No, the whole “government forcing you to do it” is not a separate argument. 

 

Pro-life is all for helping the children and mothers. They are for directly helping them, not using the government as an intermediary. 

geeblock Member
1,123 posts 0 reps Joined May 2018
Tue, Apr 30, 2019 5:33 PM

We can agree to dis

jmog Senior Member
7,737 posts 52 reps Joined Nov 2009
Tue, Apr 30, 2019 5:35 PM
posted by geeblock

Also birth control isn’t 100% even when used properly. And while we are on that subject isn’t birth control against the Bible teachings?

No, birth control is not against the Bible. Pretty much only die hard Catholics believe this. 

 

I will give you an example as to why your main argument in this post is invalid. 

 

As someone who enjoys adrenaline rushes I wanted to sky dive. It is something that is fun, exciting, etc and relatively safe with two parachutes that would need to fail before you die. Even with that reality me jumping out of a plane there was still a risk that I took because I knew that COULD happen and my life insurance was null and void if I died while sky diving. My wife/kids would be out of my income (95% or our household income) with no life insurance backup. 

 

Now, when someone has sex it is fun, exciting, etc but has risks (STDs and pregnancy). Even if you “double up” won’t BC pills and a condom there is still a small chance you end up with a baby. YOU are taking this risk, not the general population, so why should the general population have to pay for the “consequences” of your behavior?

 

I also enjoy the “my body my choice” argument. Waving my arms around with fists clenched is my right until I infringe on someone else’s rights by striking them in the face right? The second science decides that that baby is a life, you lose the right to kill it because that life has the same rights as all other citizens. 

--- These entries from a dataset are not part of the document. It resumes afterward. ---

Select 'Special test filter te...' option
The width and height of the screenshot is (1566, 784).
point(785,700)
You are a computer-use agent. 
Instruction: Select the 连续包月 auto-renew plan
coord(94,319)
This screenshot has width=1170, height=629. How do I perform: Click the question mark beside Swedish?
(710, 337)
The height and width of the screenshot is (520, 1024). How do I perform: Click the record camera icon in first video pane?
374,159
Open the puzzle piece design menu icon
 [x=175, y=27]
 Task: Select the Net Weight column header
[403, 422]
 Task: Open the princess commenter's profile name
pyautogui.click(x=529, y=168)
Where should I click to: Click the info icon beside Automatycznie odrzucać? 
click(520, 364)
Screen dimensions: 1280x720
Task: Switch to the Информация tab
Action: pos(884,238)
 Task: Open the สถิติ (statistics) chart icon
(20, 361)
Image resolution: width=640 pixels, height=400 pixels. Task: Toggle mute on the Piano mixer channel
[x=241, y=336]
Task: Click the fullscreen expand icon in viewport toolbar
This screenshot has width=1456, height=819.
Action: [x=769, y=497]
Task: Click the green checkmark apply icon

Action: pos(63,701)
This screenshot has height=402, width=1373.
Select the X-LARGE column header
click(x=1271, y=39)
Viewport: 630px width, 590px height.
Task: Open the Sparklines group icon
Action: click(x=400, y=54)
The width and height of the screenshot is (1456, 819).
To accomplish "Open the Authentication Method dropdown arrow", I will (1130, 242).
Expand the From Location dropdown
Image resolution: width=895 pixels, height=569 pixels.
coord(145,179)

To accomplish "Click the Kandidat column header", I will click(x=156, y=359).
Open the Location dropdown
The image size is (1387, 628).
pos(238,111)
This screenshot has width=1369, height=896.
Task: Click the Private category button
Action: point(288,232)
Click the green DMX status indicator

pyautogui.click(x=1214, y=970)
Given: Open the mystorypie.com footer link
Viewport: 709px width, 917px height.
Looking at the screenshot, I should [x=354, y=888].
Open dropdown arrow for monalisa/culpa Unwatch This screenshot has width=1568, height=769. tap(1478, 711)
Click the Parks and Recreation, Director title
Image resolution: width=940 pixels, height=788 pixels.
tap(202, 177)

So the “my body” argument is null and void if it is a life.

 

O-Trap Chief Shenanigans Officer
18,909 posts 140 reps Joined Nov 2009
Tue, Apr 30, 2019 5:38 PM
posted by geeblock

I’m not disagreeing with otrap and some of what u say.  just pointing out the irony of wanting more children in the world but not wanting to fund programs to help them. Even more irony to base that belief on a religion that also mandates you help those same children. The whole govt forcing you to do it is a completely separate argument.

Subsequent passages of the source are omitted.